Así es mi vida,
piedra,
como tú. Como tú,
piedra pequeña:
como tú;
piedra ligera;
como tú,
canto que ruedas
por las calzadas
y por las veredas;
como tú,
guijarro humilde de las carreteras;
como tú,
que en días de tormentas
te hundes
en el cieno de la tierra
y luego
centelleas
bajo los cascos
y bajo las ruedas;
como tú, que no has servido
para ser ni piedra
de una lonja,
ni piedra de una audiencia,
ni piedra de un palacio,
ni piedra de una iglesia...
como tú, piedra aventurera...
como tú,
que tal vez estás hecha
sólo para una honda...
piedra pequeña
y
ligera...
Los poemas y los poetas llegan de maneras extrañas o tan simples, que me quedo maravillado de los detalles que han tenido que confluir para que una casualidad (¿o acaso no lo es?), permita a un hombre anónimo, basto, elemental, conocer la belleza intrínseca de versos escritos hace poco más de cien años años.

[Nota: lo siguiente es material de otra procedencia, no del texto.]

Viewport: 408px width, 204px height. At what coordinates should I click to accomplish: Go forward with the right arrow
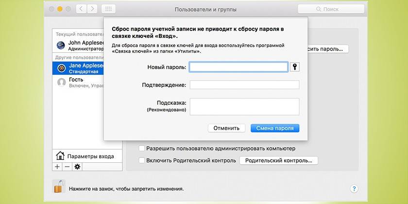pyautogui.click(x=92, y=9)
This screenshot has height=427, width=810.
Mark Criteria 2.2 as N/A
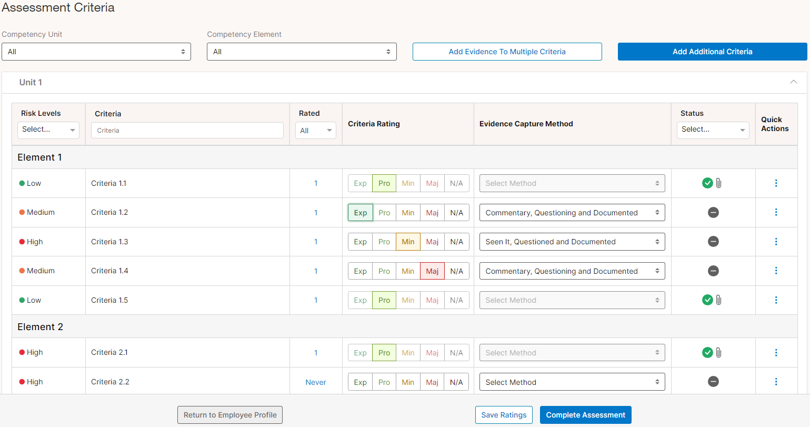(456, 382)
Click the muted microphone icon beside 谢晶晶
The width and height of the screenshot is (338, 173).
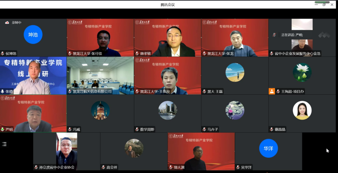click(272, 130)
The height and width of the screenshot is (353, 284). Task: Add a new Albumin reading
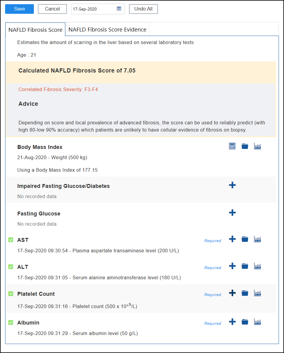(232, 322)
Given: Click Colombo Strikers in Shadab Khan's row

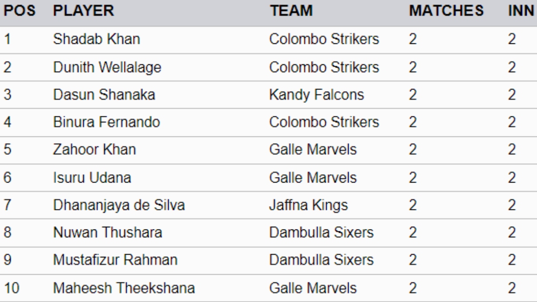Looking at the screenshot, I should [324, 39].
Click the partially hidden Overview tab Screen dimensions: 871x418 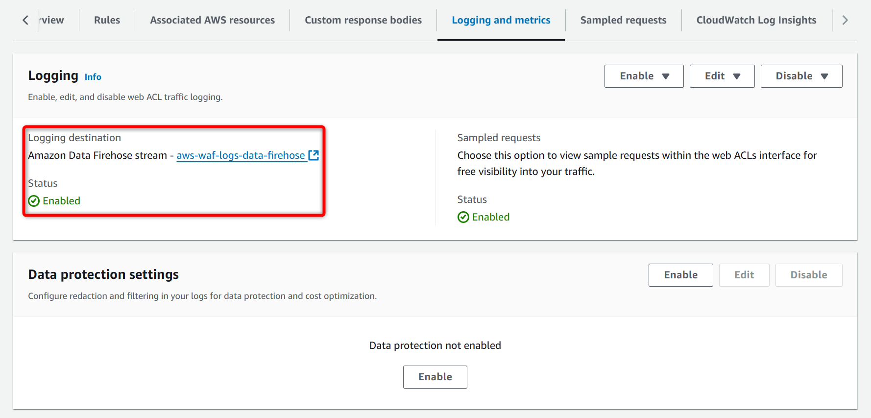click(52, 20)
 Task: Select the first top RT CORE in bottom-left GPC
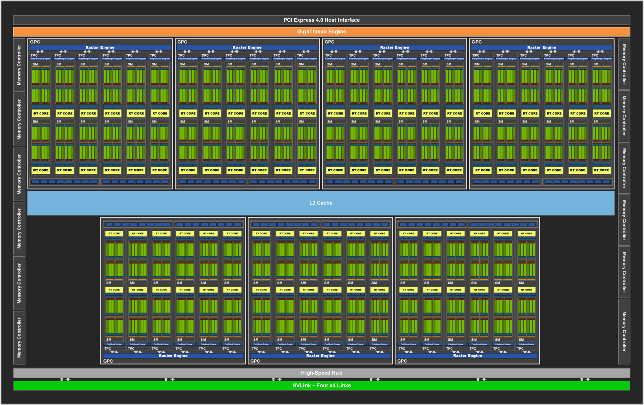(x=114, y=234)
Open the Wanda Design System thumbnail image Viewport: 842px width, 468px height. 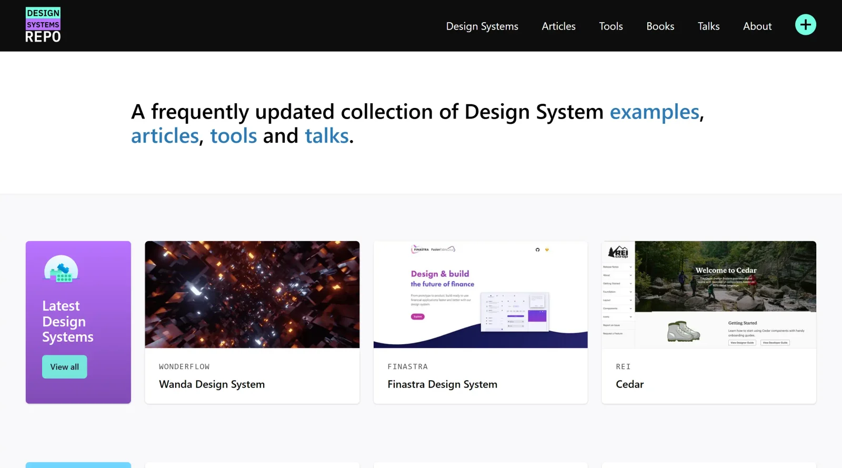tap(252, 294)
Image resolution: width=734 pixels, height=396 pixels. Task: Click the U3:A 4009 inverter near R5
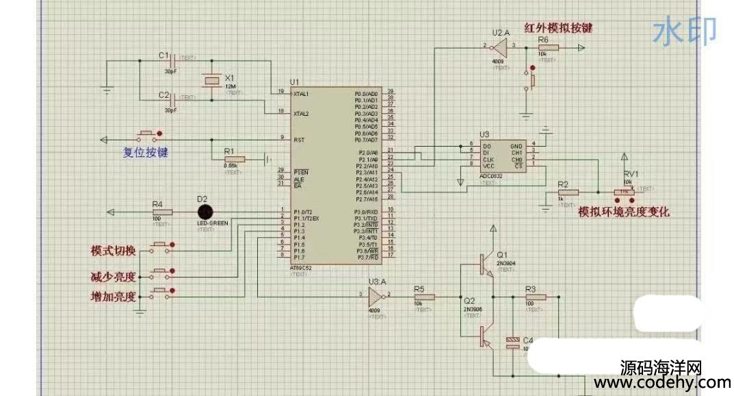coord(376,297)
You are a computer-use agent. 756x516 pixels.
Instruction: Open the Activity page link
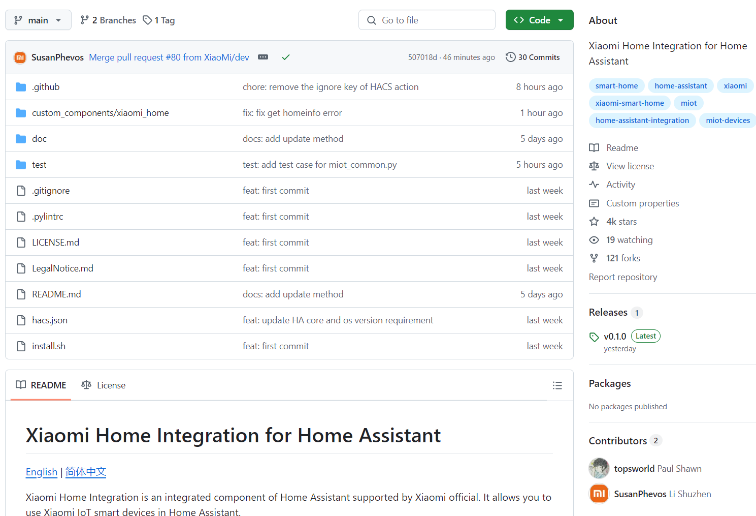pos(620,185)
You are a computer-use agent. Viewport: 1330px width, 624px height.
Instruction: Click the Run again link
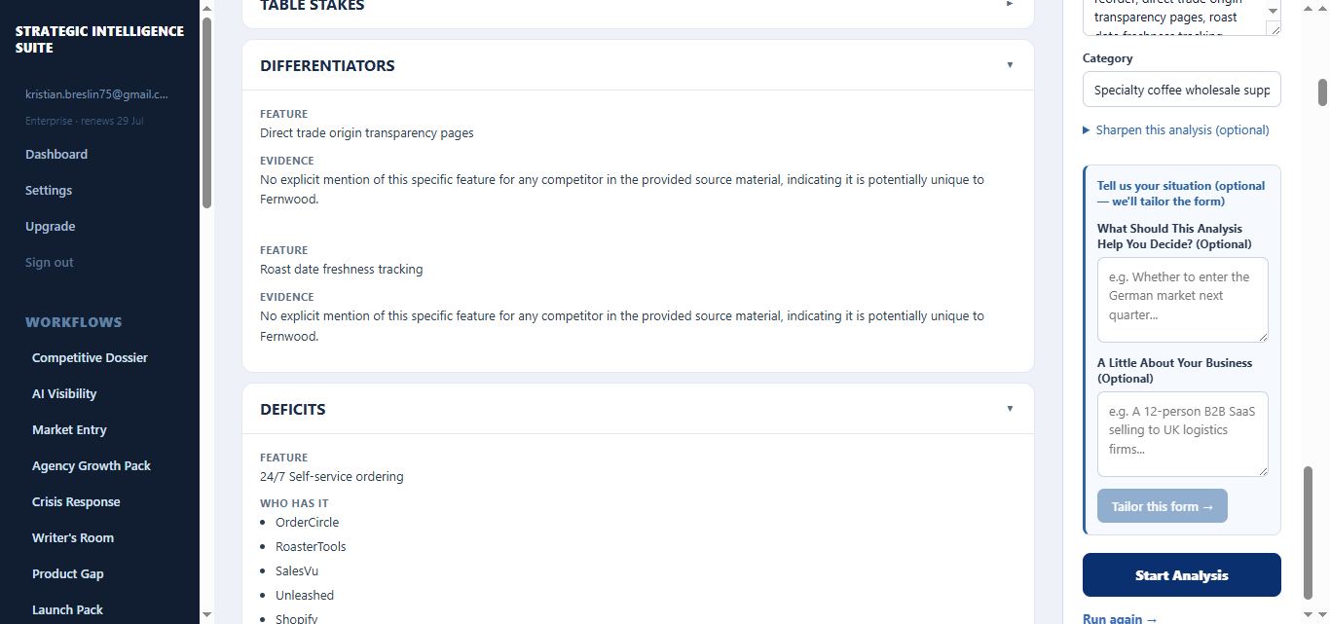(1120, 618)
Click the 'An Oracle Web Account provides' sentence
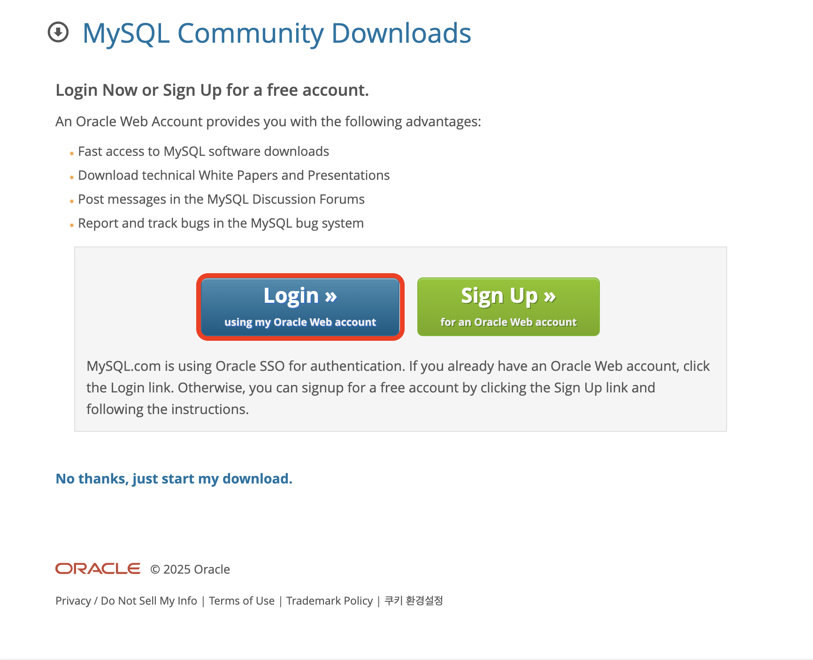 coord(268,122)
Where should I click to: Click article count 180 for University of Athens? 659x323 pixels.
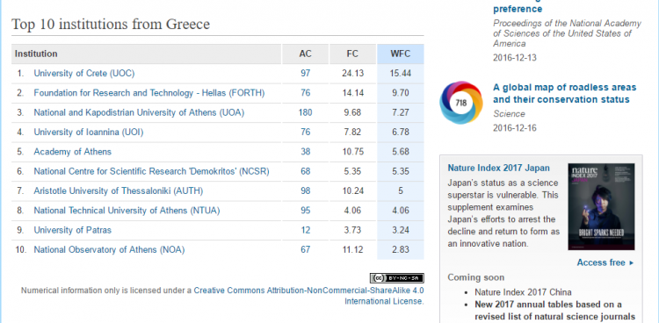(x=306, y=112)
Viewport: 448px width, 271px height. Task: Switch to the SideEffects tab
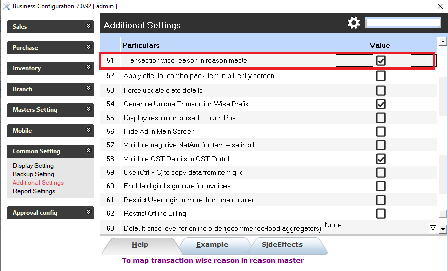click(282, 245)

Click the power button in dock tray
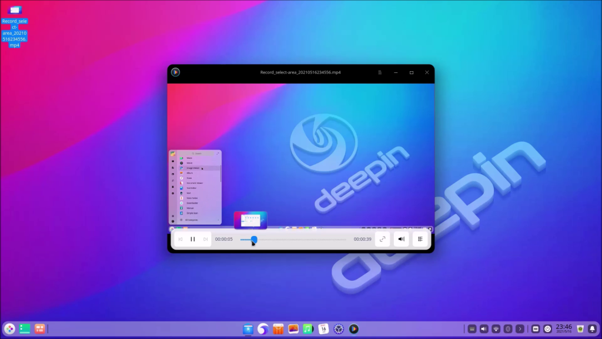(x=547, y=329)
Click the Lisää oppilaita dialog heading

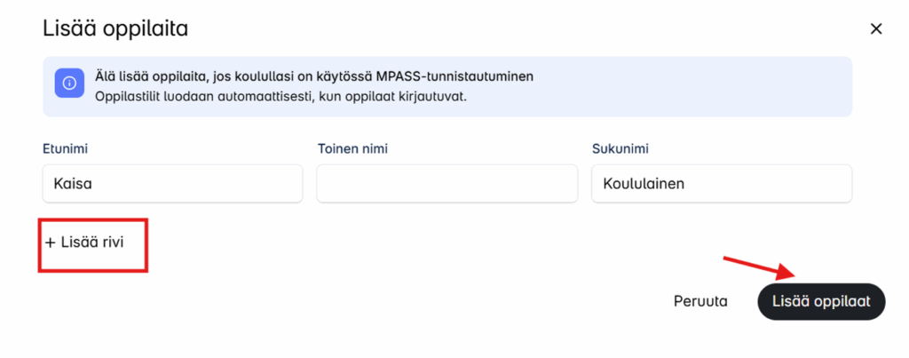115,28
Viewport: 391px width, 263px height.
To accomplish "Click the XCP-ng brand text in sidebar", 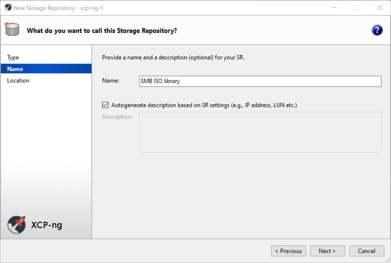I will click(47, 225).
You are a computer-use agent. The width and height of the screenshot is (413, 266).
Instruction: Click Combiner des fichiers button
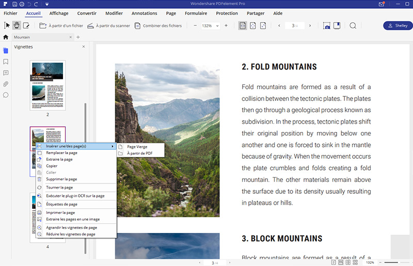pos(159,25)
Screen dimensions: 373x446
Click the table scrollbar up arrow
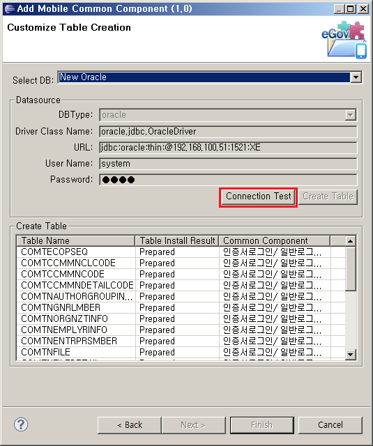click(x=351, y=241)
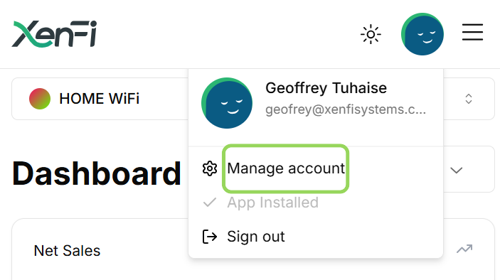The width and height of the screenshot is (500, 280).
Task: Click the XenFi logo
Action: click(54, 34)
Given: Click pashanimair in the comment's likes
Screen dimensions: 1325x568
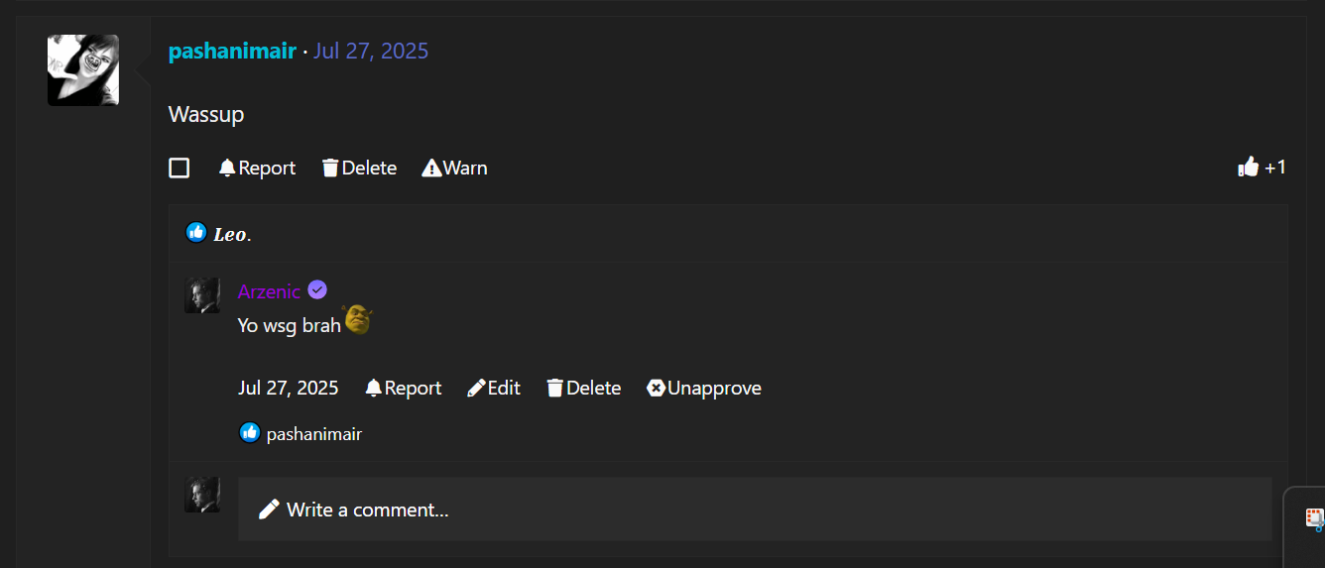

El primer contacto que tuve con “Como tú”, fue a través de la voz de Amparo Ochoa, que en su “Cancionero popular” interpretaba musicalizado, el bellísimo poema de León Felipe. Entonces tendría yo veinte años y escuchar el canto de Amparo, me enchinaba la piel, me cortaba la respiración; oír aquella canción abría en algún rincón de mi simpleza, algo que incitaba a mi yo más íntimo a trascender la realidad, elevándome (¿o no?), hasta algún paraje solitario e ideal donde me convertía en la piedra pequeña, en el guijarro humilde del camino, en la piedra de una sola honda... Cuando la ensoñación terminaba, el retorno a lo cotidiano semejaba el arribo de un viaje mágico, trascendental; me sentía un poco más completo, más pleno.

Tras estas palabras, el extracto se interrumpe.